● **Document text**
####

Updated

With hundreds of protesters rallying outside, the Russian parliament on Friday gave preliminary approval to a controversial plan to tear down Soviet-era, low-rise apartment blocks that would relocate 1.6 million people in Moscow.

The State Duma voted overwhelmingly to adopt the second hearing of a bill that would allow Moscow City Hall to pull down entire neighborhoods.

The redevelopment project, arguably Russia's largest, has rattled many in Moscow who see the plans as an encroachment on their constitutional rights and a ruse to evict them from leafy neighborhoods to high-rise ones on the city's outskirts.

City Hall insists that the buildings are dilapidated and their maintenance too costly. Thousands of people took to the streets last month to protest the plans in what was described as the city's largest non-political protest in years.

Several people were detained Friday at the impromptu rally of about 300 people outside the State Duma, where many protesters locked arms, chanting patriotic songs.

####

● **Supplied records**
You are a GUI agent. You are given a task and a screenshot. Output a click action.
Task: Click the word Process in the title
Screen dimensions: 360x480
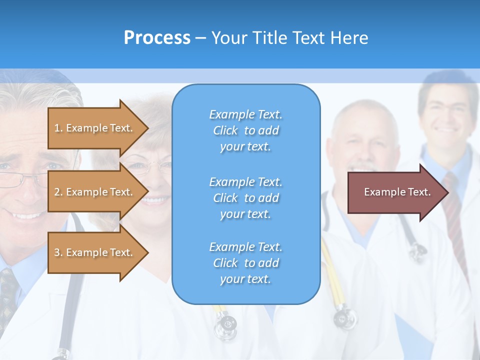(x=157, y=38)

####

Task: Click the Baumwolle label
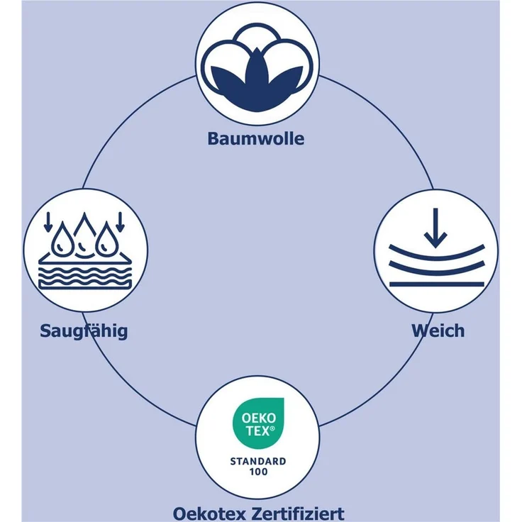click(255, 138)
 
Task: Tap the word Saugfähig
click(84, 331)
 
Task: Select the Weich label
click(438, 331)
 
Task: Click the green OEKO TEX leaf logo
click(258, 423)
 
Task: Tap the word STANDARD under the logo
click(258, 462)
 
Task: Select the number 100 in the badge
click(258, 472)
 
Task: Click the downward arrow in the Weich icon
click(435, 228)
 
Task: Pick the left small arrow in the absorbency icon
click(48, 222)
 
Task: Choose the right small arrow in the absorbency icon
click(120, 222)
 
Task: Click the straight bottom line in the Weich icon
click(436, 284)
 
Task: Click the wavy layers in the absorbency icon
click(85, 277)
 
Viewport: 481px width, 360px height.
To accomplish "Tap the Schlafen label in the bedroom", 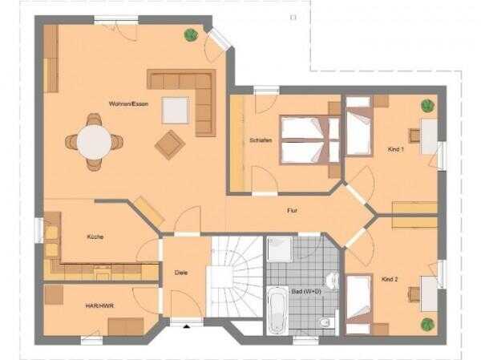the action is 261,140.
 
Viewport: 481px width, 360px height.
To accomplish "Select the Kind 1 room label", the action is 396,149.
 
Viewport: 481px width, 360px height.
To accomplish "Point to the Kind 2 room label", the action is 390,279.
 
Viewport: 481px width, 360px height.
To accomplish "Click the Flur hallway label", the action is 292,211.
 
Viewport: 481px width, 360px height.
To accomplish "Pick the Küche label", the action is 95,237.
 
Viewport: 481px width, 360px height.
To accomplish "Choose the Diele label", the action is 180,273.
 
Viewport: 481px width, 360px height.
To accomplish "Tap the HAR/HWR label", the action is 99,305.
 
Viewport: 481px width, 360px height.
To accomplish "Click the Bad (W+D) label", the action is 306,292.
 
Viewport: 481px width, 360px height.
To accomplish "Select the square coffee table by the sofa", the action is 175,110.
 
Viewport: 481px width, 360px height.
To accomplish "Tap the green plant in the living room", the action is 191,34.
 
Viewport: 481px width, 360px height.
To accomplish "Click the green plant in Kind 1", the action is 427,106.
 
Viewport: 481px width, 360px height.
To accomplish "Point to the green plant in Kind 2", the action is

####

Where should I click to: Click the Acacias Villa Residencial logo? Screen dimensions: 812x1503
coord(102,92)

####

● **Task details**
According to the article on the Moscow apartment demolition plan, how many people would the plan relocate?

● **Exercise output**
1.6 million people in Moscow.